• _What to produce_: Find the line that contains "Click the green paperclip" in the records below, then repeat exactly that line and each one after it, leaving pictures out.

• _Dataset extract_:

☆ ☆ ☆ ☆

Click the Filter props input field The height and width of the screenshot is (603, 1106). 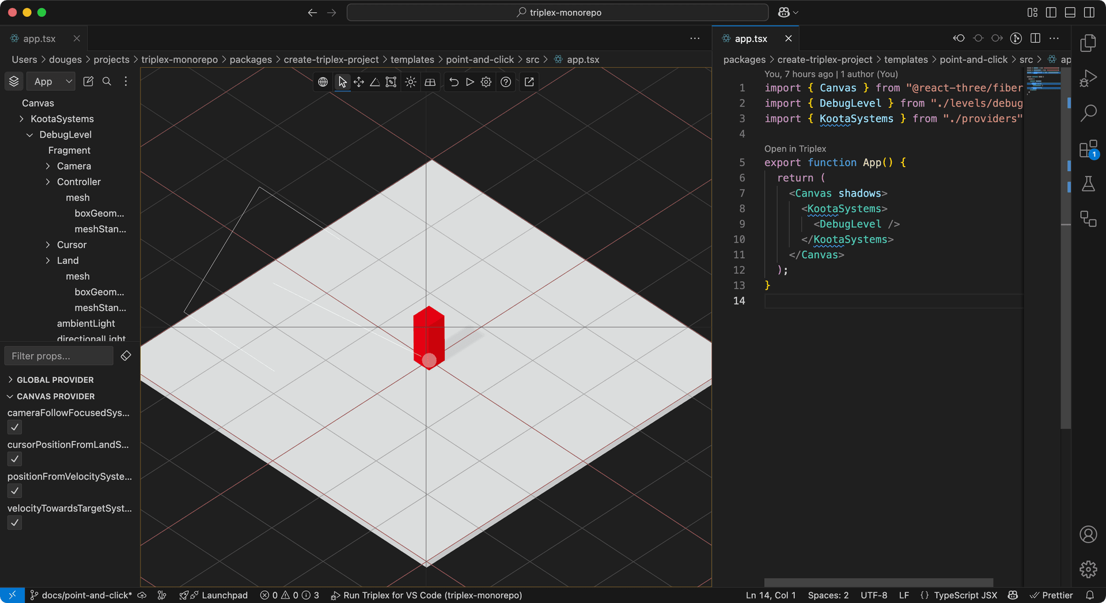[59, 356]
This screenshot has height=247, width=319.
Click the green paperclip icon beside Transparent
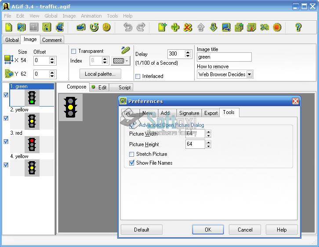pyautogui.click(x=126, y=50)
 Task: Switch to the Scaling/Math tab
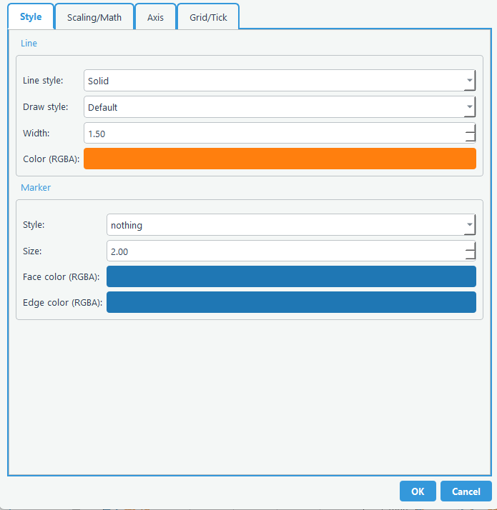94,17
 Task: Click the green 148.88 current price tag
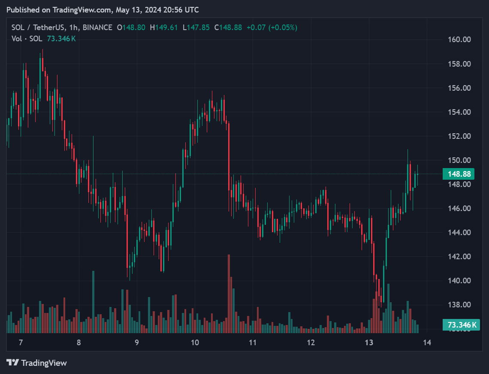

☆ ☆ ☆ ☆

• _Answer section_:
Click the green paperclip icon beside Transparent
pyautogui.click(x=126, y=50)
 Task: Switch to the Scaling/Math tab
94,17
 Task: Click the green 148.88 current price tag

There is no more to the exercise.